Jun 17, 2001, 2:31 PM
Post #5 of 6
Re: How to match words in a string/sentence??
[In reply to]
If you'd like to call a CPU usage increased by 28% an overkill for such a tiny thing, I agree. I would have been surprised if the regex would need so much longer. To the best of my knowledge, this regex does nearly the same internally as the index() functions does, except for compilation. Anyway, I've benchmarked our two code snippets:
My regexes can run 74000 times per second, while your index() can do 95000 runs. Your solution is definetely faster. But, if you run the code with use re 'debug' you will notice that the compiled regex searches for an exact three character match 'bar' / 'foo' and nothing else:
Benchmark: timing 2000000 iterations of cure, mhx...
cure: 21 wallclock secs (21.04 usr + 0.00 sys = 21.04 CPU) @ 95057.03/s (n=2000000)
mhx: 27 wallclock secs (26.97 usr + 0.00 sys = 26.97 CPU) @ 74156.47/s (n=2000000)

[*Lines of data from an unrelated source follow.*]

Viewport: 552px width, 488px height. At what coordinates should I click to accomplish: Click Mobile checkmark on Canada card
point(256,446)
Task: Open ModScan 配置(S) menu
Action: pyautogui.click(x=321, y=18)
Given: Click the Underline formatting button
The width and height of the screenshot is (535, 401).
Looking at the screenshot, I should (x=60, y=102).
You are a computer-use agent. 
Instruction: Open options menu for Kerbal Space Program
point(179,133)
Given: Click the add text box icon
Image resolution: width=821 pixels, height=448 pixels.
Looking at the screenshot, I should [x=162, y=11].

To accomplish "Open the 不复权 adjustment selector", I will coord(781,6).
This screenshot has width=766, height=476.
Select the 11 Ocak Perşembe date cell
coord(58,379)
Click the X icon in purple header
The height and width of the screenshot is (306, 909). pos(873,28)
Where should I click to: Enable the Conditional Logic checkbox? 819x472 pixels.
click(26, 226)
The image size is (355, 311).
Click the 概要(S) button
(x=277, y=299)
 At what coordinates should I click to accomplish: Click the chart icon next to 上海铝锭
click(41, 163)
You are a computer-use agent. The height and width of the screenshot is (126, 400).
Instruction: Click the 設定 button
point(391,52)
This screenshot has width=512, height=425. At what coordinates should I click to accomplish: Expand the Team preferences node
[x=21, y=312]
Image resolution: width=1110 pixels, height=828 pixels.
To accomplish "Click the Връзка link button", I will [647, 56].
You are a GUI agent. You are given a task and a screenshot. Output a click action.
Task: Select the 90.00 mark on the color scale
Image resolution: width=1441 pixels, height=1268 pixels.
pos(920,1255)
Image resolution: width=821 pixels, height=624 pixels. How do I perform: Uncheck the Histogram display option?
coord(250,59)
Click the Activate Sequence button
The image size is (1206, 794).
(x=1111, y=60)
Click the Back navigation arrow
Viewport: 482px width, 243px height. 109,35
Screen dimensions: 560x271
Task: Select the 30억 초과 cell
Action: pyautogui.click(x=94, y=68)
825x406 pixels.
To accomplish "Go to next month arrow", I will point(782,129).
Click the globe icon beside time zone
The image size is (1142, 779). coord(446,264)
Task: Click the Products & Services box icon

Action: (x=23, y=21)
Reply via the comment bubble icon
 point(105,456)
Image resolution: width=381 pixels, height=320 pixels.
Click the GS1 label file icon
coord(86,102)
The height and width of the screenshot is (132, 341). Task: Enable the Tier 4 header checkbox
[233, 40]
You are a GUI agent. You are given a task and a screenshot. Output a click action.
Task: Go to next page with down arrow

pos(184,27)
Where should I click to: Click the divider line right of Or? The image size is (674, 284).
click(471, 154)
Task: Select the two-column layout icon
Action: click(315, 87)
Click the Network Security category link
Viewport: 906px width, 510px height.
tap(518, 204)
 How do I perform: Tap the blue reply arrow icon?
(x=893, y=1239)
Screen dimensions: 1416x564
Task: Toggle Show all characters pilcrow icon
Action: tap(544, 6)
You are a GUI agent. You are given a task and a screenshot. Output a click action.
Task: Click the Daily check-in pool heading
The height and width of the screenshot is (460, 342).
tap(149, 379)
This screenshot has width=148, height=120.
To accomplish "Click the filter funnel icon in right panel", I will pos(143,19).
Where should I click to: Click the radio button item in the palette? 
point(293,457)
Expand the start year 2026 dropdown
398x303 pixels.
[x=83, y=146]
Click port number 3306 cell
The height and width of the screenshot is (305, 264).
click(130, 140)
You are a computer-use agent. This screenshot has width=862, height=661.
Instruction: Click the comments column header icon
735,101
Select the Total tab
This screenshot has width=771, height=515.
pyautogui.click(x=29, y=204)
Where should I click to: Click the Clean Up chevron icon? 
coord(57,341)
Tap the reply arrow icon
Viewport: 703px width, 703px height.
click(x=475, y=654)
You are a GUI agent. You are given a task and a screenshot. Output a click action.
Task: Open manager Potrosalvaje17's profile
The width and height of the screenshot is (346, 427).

There's of course some overhead because this matching is embedded in the regex engine. But Perl's regex engine is quite fast.
Compiling REx `foo'
size 3 first at 1
1: EXACT <foo>(3)
anchored `foo' at 0 (checking anchored isall) minlen 3
Compiling REx `bar'
size 3 first at 1
1: EXACT <bar>(3)
anchored `bar' at 0 (checking anchored isall) minlen 3
If the code would be used in a loop repeating several thousand times or would be embedded in a big project, I would absolutely favour your solution. But in a script as tiny as the one we're discussing here, I think the regex solution is more readable and more intuitive (at least to me ).
I don't want to criticize here, your solution is right and faster than mine (and I'm sure I'll remember it and use it if appropriate). I just wanted to point out that using the regex here is not as bad as you said. Using .* is more of an overkill in most of its applications...